WHAT THE EXERCISE ASKS — Please change "yellow" to "orange" in the lines between the line holding "710x1664 pixels. At" and the line holding "pos(156,51)", inclusive, and give back only those lines with nothing else altered.

Saved entries:
-.-.-

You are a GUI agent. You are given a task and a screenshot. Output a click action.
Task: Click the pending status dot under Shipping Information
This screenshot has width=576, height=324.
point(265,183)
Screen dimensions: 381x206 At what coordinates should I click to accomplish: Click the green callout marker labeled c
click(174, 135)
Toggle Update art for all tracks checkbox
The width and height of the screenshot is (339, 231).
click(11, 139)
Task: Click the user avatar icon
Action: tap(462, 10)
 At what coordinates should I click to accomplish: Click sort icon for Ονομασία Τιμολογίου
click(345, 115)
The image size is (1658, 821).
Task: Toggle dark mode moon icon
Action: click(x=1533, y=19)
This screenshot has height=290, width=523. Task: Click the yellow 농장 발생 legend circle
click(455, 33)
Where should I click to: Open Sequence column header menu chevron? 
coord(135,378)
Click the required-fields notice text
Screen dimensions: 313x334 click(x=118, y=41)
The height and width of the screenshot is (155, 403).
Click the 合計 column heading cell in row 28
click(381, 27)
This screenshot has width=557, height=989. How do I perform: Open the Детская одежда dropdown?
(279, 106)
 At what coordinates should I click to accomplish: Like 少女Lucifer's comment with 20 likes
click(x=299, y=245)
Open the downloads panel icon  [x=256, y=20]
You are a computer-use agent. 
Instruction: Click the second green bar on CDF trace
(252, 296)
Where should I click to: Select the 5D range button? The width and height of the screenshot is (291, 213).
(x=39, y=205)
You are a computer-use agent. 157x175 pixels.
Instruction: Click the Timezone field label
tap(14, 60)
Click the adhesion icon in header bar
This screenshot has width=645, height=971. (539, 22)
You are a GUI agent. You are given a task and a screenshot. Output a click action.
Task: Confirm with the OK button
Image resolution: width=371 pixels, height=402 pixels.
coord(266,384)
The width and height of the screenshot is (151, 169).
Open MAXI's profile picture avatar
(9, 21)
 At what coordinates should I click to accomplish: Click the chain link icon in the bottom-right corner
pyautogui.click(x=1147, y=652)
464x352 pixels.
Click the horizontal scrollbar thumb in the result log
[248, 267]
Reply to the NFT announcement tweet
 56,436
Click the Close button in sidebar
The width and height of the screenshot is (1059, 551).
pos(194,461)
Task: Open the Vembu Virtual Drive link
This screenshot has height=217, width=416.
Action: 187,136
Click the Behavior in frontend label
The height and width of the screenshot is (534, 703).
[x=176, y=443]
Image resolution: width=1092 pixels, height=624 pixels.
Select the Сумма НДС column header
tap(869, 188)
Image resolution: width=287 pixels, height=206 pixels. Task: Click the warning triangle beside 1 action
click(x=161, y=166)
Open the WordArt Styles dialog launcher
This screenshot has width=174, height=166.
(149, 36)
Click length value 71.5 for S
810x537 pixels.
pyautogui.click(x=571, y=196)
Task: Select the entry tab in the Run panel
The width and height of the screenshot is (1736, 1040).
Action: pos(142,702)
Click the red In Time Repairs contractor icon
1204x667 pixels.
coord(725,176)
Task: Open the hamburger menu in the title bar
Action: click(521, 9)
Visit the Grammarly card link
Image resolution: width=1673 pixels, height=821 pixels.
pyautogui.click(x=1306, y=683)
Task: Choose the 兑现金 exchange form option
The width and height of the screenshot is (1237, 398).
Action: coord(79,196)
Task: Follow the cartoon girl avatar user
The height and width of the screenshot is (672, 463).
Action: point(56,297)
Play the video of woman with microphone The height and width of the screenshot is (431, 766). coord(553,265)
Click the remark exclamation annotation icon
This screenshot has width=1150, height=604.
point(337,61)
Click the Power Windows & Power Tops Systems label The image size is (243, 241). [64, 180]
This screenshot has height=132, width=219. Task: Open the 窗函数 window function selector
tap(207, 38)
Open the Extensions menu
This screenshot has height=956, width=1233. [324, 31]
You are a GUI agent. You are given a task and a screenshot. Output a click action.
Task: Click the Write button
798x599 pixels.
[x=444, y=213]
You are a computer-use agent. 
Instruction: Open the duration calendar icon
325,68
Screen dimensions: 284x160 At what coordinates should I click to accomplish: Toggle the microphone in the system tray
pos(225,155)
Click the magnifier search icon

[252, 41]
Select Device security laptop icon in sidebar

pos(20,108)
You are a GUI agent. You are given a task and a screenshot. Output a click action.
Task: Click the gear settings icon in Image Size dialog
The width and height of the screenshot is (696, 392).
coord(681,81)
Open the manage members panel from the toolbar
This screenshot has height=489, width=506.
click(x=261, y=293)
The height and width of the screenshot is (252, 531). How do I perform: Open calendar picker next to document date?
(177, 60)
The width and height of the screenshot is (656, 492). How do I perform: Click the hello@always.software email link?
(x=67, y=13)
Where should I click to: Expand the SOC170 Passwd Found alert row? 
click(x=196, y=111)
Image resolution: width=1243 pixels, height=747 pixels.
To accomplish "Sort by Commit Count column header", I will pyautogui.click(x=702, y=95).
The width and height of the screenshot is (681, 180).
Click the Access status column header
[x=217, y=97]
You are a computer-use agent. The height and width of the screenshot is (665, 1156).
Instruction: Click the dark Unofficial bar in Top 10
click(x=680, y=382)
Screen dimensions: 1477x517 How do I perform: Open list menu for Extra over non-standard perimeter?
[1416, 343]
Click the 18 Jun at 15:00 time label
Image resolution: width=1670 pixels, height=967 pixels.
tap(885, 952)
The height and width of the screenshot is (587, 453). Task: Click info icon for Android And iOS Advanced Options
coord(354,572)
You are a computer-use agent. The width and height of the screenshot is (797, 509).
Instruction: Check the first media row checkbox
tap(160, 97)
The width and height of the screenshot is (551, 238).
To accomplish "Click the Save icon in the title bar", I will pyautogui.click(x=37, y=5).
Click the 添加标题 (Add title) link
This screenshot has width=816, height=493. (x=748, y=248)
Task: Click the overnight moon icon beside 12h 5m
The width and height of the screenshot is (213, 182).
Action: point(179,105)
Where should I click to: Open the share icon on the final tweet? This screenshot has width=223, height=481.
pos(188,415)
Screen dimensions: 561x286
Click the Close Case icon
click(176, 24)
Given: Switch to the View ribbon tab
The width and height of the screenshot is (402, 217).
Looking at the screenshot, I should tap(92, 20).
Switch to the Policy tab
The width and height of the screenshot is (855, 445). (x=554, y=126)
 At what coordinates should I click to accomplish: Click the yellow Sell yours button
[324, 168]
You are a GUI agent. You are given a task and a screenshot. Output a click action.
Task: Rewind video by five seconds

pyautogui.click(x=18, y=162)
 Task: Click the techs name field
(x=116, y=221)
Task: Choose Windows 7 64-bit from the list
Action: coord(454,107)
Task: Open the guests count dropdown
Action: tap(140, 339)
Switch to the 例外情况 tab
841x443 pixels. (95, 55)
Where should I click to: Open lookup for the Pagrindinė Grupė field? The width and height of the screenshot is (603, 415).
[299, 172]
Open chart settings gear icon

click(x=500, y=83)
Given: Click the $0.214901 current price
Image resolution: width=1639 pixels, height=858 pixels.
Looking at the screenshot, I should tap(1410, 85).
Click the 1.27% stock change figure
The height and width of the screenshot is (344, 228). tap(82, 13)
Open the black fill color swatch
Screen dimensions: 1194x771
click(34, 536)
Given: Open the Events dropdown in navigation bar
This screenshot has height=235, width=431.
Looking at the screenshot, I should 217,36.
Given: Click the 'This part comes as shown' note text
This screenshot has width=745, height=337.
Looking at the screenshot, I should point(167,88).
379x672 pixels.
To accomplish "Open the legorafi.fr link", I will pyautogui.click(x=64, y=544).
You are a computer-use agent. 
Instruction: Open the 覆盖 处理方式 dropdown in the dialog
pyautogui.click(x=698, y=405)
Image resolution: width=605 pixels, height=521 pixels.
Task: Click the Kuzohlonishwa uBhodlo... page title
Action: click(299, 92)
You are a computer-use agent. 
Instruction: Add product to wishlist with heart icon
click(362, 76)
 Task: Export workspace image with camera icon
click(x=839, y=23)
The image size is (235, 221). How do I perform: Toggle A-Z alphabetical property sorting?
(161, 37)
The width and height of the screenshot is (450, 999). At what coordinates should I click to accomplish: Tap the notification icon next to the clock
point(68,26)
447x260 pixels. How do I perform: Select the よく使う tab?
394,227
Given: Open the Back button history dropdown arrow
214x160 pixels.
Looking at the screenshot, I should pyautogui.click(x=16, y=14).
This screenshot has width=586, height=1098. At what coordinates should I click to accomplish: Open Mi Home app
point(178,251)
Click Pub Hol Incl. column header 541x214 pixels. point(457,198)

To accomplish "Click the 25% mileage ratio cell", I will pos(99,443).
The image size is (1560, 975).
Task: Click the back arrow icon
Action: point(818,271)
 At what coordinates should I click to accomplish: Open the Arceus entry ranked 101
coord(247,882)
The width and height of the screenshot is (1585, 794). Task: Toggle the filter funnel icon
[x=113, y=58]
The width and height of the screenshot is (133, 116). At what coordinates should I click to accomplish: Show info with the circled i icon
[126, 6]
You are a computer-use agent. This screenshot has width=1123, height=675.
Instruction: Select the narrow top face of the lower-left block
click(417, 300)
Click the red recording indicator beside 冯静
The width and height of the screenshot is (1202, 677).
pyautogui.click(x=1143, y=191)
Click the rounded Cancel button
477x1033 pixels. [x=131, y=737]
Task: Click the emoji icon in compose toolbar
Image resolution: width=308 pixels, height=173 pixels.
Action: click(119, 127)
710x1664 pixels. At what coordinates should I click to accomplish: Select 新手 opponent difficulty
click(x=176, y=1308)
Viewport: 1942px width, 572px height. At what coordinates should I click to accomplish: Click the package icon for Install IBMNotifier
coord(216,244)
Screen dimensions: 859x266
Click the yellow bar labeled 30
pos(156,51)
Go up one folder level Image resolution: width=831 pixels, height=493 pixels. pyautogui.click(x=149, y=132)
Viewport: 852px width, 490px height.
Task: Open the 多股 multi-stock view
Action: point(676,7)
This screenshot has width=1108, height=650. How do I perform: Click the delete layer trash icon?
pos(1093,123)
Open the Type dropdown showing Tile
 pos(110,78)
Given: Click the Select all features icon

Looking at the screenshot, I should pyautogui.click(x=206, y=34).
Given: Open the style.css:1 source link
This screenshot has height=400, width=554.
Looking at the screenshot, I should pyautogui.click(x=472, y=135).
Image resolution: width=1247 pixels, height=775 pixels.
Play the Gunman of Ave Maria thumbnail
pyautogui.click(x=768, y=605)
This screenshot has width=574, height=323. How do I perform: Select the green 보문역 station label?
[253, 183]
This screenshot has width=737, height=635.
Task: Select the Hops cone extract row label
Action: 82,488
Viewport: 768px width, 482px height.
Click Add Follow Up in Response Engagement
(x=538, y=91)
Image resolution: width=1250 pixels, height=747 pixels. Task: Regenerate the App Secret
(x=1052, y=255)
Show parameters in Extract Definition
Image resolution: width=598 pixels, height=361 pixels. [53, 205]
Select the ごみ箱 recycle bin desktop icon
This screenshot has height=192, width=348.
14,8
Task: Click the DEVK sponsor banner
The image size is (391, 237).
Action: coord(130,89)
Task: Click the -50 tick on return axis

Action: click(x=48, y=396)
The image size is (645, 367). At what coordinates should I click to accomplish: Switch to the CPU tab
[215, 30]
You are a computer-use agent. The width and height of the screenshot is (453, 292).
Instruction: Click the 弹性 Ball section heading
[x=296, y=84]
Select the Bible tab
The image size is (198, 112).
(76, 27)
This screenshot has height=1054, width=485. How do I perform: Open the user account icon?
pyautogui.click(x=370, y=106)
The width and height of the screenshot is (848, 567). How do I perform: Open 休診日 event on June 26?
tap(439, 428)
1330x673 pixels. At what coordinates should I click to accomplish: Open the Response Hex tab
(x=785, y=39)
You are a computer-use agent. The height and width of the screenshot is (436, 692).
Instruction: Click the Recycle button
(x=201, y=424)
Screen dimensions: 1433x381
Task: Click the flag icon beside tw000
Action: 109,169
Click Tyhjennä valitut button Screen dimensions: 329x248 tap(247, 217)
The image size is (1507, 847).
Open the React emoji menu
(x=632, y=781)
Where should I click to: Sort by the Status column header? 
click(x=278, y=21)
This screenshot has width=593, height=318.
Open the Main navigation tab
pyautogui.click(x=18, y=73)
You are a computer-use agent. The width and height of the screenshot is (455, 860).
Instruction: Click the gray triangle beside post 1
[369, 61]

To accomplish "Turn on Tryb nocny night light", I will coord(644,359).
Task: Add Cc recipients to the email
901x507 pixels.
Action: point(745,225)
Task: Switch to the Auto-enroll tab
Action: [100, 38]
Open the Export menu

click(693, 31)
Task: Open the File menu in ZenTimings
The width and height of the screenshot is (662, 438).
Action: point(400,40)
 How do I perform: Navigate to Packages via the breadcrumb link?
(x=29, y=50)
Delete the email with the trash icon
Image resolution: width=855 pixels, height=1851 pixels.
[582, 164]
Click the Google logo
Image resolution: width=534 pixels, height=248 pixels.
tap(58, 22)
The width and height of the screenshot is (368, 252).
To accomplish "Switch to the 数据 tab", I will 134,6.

-.-.-

SOLUTION FOR THIS TASK —
710x1664 pixels. At what coordinates should I click to accomplish: Select 新手 opponent difficulty
click(x=176, y=1308)
Viewport: 1942px width, 572px height. At what coordinates should I click to accomplish: Click the package icon for Install IBMNotifier
coord(216,244)
Screen dimensions: 859x266
Click the orange bar labeled 30
pos(156,51)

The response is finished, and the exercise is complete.